The ban will apply only to trading of cryptocurrencies on exchanges, according to people familiar with the matter.
The authorities do not have plans to stop over-the-counter trading of virtual currencies, the people said. China's central bank said it could not immediately comment.
Bitcoin slumped last Friday after Caixin magazine reported China's plans, capping the virtual currency's biggest weekly retreat in nearly two months.
The country accounts for about 23 per cent of bitcoin trades globally and is also home to many of the world's biggest bitcoin miners, who confirm transactions in the digital currency.
"Trading volume would definitely shrink," said Mr Zhou Shuojifounding partner at FBG Capital, which invests in cryptocurrencies. "Old users will definitely still trade, but the entry threshold for new users is now very high. This will definitely slow the development of cryptocurrencies in China."
While Beijing's motivation for the exchange ban is unclear, it comes amid a clampdown on financial risk in the run-up to a key Communist Party leadership reshuffle next month.
IMPACT ON VOLUME
Trading volume would definitely shrink. Old users will definitely still trade, but the entry threshold for new users is now very high. This will definitely slow the development of cryptocurrencies in China.''
MR ZHOU SHUOJI, founding partner at FBG Capital, which invests in cryptocurrencies.
Bitcoin has jumped about 600 per cent in US dollar terms over the past year, part of a broad surge in virtual currencies that has fuelled concerns of a bubble.
The People's Bank of China has done trial runs of its own prototype cryptocurrency, taking it a step closer to being the first major central bank to issue digital money.

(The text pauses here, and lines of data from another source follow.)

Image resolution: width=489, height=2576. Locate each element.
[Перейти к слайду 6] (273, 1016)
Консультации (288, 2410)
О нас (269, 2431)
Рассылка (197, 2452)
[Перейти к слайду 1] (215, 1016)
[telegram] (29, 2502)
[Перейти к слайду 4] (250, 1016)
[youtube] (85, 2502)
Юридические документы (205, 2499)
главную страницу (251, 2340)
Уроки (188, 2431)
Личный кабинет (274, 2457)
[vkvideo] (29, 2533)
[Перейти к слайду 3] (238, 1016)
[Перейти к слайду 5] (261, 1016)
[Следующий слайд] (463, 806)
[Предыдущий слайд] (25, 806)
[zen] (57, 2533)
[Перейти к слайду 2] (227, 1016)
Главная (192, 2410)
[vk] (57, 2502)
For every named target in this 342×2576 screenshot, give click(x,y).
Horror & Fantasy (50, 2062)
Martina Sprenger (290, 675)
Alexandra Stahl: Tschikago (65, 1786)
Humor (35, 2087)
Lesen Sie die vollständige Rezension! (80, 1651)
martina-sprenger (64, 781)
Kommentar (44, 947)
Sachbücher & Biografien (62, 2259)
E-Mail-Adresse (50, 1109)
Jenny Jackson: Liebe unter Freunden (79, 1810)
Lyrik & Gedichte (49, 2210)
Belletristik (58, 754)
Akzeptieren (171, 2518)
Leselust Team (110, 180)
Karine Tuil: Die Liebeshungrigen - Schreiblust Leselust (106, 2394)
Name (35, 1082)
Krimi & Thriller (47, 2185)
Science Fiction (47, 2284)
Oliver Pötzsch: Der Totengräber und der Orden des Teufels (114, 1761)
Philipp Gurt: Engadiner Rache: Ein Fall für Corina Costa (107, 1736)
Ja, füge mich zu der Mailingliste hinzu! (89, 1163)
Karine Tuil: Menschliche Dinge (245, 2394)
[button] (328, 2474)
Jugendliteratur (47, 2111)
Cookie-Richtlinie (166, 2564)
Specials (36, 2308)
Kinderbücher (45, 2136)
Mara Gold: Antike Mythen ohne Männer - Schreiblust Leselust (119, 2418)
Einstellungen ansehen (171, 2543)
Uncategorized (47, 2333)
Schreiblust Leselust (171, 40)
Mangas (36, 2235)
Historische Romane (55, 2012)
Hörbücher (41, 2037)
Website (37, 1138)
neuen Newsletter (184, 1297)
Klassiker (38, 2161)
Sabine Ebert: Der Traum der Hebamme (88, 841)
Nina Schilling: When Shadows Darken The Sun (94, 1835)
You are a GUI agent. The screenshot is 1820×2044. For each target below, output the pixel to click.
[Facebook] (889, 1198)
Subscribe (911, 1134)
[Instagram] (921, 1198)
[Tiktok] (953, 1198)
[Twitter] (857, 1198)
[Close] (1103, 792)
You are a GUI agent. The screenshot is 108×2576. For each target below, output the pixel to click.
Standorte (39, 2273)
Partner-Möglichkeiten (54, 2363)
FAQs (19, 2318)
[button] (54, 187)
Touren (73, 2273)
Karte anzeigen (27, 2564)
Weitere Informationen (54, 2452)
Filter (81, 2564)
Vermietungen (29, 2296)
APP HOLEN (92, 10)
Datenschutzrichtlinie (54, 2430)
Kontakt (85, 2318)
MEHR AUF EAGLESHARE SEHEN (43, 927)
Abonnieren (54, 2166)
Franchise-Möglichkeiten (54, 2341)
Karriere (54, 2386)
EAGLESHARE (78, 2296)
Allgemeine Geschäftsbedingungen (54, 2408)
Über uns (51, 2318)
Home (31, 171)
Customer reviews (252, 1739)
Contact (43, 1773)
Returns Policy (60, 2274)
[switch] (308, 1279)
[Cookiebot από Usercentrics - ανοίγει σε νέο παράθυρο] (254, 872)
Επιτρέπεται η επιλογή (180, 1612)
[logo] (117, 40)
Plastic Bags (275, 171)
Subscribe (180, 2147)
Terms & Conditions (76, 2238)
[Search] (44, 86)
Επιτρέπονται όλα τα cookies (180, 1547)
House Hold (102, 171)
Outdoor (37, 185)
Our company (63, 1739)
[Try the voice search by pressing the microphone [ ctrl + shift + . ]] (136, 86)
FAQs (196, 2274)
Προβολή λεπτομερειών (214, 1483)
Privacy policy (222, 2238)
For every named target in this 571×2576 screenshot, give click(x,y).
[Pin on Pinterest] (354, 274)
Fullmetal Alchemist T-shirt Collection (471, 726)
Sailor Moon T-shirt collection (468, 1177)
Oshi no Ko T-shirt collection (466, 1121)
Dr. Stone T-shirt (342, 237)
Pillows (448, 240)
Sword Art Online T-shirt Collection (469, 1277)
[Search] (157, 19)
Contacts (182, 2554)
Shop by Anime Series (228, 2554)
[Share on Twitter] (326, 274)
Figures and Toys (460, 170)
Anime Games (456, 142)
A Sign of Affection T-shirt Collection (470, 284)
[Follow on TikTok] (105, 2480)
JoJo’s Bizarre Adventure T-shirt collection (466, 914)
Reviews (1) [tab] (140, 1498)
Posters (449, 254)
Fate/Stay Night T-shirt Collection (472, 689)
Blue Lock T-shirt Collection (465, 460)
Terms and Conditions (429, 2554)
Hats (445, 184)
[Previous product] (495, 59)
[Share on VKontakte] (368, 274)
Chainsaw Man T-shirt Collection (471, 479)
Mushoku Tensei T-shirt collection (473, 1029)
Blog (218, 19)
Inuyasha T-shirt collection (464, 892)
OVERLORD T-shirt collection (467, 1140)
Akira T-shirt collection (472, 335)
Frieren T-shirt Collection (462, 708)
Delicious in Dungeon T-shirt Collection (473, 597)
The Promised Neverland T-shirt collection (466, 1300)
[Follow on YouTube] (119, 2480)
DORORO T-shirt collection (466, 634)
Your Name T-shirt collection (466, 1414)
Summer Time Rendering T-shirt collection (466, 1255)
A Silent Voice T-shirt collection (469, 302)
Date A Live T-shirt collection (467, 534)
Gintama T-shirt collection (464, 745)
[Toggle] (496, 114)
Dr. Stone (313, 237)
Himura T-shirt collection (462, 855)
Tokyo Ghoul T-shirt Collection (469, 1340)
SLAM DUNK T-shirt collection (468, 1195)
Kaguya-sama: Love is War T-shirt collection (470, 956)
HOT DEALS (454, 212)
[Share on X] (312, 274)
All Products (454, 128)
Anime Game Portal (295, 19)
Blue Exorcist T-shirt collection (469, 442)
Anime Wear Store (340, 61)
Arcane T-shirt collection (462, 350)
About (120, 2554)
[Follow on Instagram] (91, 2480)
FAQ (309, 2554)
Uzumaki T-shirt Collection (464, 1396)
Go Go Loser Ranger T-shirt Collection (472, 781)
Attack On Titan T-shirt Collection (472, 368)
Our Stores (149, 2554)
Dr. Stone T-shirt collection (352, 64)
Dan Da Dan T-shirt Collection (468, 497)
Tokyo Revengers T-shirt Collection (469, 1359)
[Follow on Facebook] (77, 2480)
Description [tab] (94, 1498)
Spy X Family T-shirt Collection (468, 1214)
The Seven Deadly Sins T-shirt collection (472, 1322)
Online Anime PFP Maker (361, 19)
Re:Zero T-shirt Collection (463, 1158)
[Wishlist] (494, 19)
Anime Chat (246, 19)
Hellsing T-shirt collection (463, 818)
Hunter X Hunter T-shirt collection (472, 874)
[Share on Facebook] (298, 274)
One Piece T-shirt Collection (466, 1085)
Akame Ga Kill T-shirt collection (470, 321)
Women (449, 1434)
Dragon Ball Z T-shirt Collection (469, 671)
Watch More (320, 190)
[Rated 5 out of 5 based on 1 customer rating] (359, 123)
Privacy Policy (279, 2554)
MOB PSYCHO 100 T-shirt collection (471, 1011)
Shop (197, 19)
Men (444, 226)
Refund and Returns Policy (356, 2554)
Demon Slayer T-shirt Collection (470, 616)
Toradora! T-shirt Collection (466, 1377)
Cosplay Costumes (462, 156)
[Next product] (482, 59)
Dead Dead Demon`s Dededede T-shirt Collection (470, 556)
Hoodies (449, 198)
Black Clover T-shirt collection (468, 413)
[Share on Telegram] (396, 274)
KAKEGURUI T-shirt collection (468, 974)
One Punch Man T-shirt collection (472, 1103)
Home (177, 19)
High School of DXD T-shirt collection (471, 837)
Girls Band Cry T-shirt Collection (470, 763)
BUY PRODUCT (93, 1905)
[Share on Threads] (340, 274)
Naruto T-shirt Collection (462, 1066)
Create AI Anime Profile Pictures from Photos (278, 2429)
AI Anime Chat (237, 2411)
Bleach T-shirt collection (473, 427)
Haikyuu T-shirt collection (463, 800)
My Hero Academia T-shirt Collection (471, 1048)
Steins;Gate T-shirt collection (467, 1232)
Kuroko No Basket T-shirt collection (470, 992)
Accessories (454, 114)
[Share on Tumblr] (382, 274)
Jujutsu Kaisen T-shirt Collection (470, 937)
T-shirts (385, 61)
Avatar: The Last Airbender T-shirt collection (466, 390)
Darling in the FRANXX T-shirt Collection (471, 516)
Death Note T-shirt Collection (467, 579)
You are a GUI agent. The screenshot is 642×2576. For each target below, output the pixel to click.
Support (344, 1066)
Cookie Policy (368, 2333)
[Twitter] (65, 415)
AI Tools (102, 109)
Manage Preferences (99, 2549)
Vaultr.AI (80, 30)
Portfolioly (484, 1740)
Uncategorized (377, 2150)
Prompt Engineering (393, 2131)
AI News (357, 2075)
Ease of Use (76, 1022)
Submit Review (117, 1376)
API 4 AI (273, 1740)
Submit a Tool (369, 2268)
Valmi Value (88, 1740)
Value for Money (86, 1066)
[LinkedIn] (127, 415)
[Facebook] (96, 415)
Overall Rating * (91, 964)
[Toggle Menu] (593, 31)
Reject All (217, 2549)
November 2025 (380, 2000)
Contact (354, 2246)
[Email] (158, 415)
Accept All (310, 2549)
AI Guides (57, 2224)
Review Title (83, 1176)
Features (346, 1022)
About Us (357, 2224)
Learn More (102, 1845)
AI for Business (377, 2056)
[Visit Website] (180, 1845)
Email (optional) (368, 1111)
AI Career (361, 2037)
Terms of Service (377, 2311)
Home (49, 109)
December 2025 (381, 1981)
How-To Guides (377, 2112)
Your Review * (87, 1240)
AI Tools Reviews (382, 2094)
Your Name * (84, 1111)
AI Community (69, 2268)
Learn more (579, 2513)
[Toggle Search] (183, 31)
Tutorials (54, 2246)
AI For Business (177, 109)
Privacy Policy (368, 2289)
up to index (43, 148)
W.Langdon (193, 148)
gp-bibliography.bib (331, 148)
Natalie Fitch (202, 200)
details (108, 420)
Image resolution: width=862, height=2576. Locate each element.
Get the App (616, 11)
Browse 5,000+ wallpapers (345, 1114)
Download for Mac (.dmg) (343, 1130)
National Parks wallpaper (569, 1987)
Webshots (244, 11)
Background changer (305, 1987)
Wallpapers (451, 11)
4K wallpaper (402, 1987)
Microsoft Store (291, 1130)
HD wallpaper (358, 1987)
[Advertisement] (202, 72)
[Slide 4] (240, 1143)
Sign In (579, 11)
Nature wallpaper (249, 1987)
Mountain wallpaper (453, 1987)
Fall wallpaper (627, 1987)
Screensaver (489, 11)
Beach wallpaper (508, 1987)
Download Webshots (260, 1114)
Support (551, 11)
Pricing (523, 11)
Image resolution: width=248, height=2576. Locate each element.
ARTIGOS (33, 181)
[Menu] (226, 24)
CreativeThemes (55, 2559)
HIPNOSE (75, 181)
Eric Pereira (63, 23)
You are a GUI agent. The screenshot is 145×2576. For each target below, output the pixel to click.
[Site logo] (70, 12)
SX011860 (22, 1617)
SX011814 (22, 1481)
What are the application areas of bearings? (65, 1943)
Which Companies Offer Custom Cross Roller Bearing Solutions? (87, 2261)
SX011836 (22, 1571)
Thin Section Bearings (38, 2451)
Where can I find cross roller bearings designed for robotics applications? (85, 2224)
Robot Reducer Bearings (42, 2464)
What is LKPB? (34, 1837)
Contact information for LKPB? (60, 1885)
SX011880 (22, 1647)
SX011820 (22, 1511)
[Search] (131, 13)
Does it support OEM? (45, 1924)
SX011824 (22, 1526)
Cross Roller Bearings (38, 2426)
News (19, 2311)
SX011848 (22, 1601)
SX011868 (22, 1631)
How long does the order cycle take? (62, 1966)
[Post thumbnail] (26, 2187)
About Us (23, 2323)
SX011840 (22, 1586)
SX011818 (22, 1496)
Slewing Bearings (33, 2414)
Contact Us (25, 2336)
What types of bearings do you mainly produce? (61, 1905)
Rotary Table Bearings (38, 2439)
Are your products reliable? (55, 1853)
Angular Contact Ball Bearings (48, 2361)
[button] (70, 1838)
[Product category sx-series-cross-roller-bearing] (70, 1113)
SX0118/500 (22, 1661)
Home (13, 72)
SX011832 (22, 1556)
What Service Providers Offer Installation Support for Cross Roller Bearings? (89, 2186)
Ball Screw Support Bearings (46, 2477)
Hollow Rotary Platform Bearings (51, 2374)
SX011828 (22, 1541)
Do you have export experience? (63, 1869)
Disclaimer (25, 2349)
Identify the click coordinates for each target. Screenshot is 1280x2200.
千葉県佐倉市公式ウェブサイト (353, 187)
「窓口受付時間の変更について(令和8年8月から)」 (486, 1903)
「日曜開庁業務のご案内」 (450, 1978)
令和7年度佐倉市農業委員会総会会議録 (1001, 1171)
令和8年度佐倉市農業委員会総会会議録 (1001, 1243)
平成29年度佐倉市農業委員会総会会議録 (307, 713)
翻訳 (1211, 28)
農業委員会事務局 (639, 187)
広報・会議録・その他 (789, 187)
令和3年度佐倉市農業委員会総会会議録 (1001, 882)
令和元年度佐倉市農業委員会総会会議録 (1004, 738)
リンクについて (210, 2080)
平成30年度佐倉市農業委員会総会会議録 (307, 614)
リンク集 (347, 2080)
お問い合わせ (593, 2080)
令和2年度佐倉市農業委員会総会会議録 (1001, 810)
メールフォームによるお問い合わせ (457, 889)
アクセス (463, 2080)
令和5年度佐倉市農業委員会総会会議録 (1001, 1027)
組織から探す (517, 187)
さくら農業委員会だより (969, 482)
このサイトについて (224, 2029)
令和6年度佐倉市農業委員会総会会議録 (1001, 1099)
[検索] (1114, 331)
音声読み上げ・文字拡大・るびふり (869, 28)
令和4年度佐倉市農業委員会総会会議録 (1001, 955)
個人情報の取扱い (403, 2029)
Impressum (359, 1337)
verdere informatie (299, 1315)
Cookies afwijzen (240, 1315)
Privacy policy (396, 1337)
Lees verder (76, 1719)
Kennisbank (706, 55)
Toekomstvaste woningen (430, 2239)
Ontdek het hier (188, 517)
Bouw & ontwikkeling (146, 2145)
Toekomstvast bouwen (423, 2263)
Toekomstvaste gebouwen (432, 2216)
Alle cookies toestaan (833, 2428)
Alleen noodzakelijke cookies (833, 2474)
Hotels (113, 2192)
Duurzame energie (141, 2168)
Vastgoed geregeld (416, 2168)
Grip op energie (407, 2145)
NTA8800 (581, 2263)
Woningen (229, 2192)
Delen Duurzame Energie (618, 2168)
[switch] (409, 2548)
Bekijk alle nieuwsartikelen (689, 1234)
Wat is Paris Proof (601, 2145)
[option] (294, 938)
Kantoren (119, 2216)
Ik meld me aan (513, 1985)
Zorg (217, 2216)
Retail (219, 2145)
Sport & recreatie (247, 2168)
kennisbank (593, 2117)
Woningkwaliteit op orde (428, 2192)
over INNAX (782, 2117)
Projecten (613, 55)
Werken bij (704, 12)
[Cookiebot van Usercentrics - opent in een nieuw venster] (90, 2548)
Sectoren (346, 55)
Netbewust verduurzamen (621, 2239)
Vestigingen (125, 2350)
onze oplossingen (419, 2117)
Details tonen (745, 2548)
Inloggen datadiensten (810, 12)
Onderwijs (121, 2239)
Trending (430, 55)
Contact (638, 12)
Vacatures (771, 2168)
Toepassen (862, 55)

"There has been a general tightening of the screws on regulating financial and monetary conditions," said Mr Mark McFarland, chief economist at Union Bancaire Privee. "All of these things suggest a longer-term process of tightening scrutiny of activities that aren't in the normal sort of monetary realm."
OKCoin, BTC China and Huobi, the country's three biggest bitcoin exchanges, said yesterday that they had not received any regulatory notices concerning bans on cryptocurrency trading.
All three venues reported transactions yesterday, with bitcoin rising 6.3 per cent on OKCoin as of 11.56am local time.
While bitcoin users will still be able to trade cryptocurrencies in China without exchanges, the process is likely to be slower and come with increased credit risk, analysts said.
The exchange ban is unlikely to have a major impact on the prices of cryptocurrencies because venues outside China will continue trading, according to FBG Capital's Mr Zhou.
The country's role in the bitcoin market had already started shrinking in recent months as the authorities tightened regulation.
At one point, exchanges in the country accounted for more than 90 per cent of the world's bitcoin transactions.